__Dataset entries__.
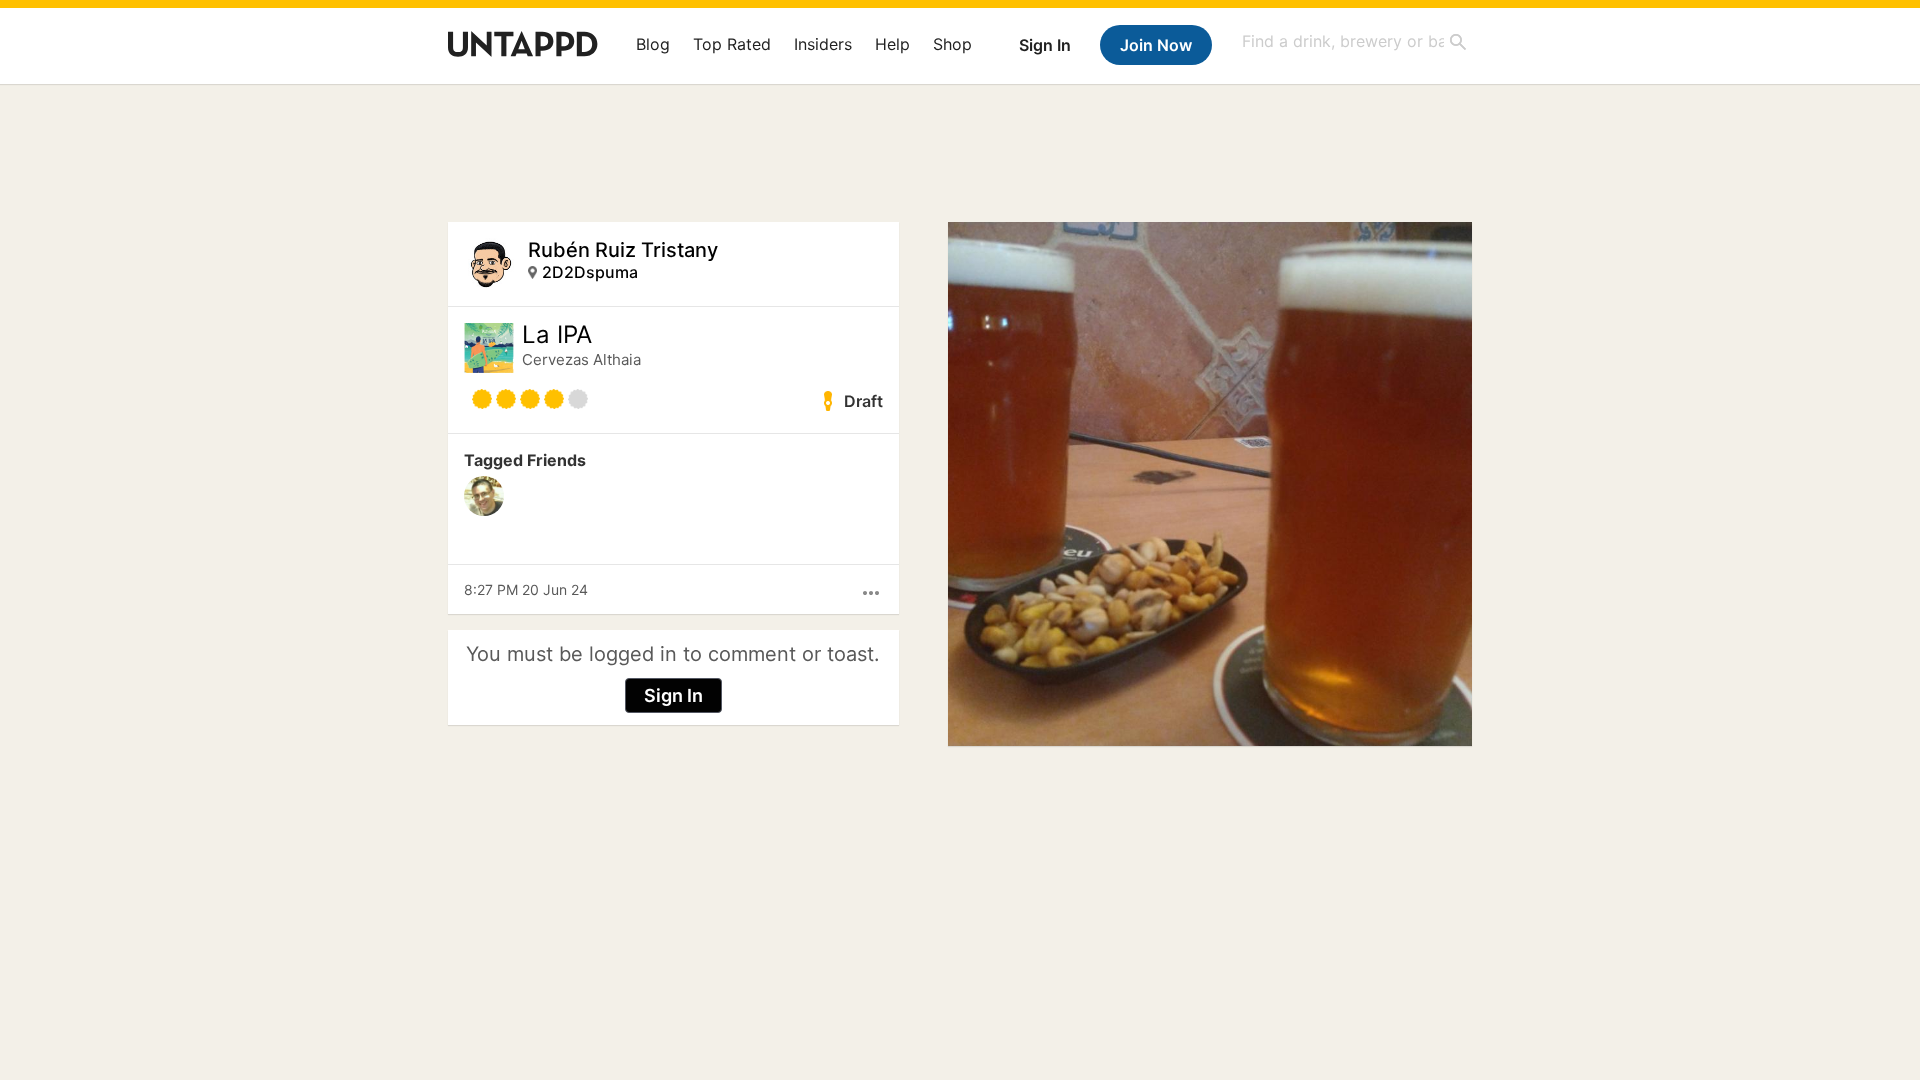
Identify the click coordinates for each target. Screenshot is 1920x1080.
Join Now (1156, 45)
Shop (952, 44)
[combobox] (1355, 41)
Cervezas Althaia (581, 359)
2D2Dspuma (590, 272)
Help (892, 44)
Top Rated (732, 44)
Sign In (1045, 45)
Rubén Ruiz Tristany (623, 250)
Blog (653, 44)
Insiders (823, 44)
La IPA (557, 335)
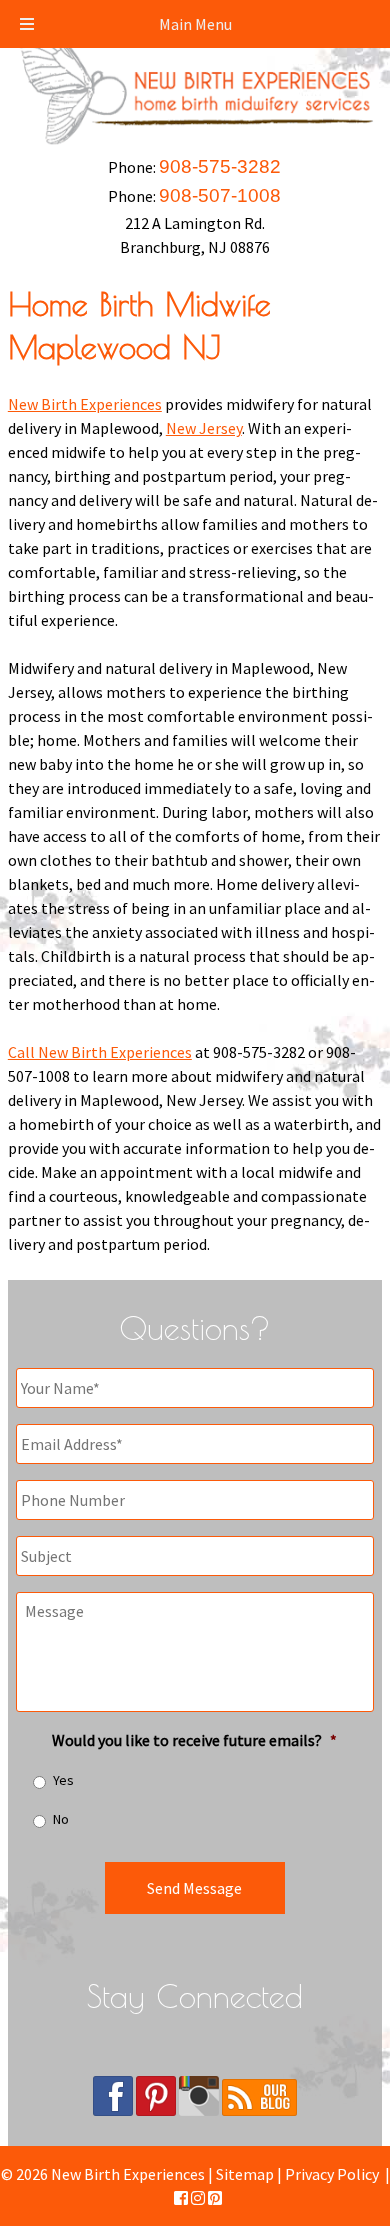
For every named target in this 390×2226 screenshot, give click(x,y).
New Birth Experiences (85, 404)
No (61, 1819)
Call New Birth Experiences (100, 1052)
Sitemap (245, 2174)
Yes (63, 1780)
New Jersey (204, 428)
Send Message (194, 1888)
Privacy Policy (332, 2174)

==

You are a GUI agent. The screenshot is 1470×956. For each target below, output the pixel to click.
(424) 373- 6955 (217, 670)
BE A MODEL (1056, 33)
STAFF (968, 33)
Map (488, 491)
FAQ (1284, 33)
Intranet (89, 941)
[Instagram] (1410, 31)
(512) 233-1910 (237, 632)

* * *

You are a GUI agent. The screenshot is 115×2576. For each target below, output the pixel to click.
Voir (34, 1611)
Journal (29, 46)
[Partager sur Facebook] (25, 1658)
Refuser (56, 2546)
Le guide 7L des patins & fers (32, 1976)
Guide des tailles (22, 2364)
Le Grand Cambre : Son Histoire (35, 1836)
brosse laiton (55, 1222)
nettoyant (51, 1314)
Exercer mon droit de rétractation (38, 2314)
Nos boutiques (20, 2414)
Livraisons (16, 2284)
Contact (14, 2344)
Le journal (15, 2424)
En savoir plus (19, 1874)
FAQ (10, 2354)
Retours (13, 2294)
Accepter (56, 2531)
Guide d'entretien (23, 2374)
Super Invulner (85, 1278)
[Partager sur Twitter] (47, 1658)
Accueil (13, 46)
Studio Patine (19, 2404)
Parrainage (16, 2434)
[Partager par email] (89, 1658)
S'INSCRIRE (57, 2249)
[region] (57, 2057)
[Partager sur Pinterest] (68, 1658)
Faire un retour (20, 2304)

__ASSIGNED TASK__. The expected answer is each line of the records above that includes the string "target".

__OUTPUT OF THE EXERCISE__.
Identify the click coordinates for each target. Screenshot is 1920x1080.
For every named target in this 390×2226 screenshot, give click(x,y).
You are a GUI agent. The screenshot is 1470×956. For each target below, output the pixel to click.
You are a GUI agent. The screenshot is 115×2576. For each target below, output the pixel to click.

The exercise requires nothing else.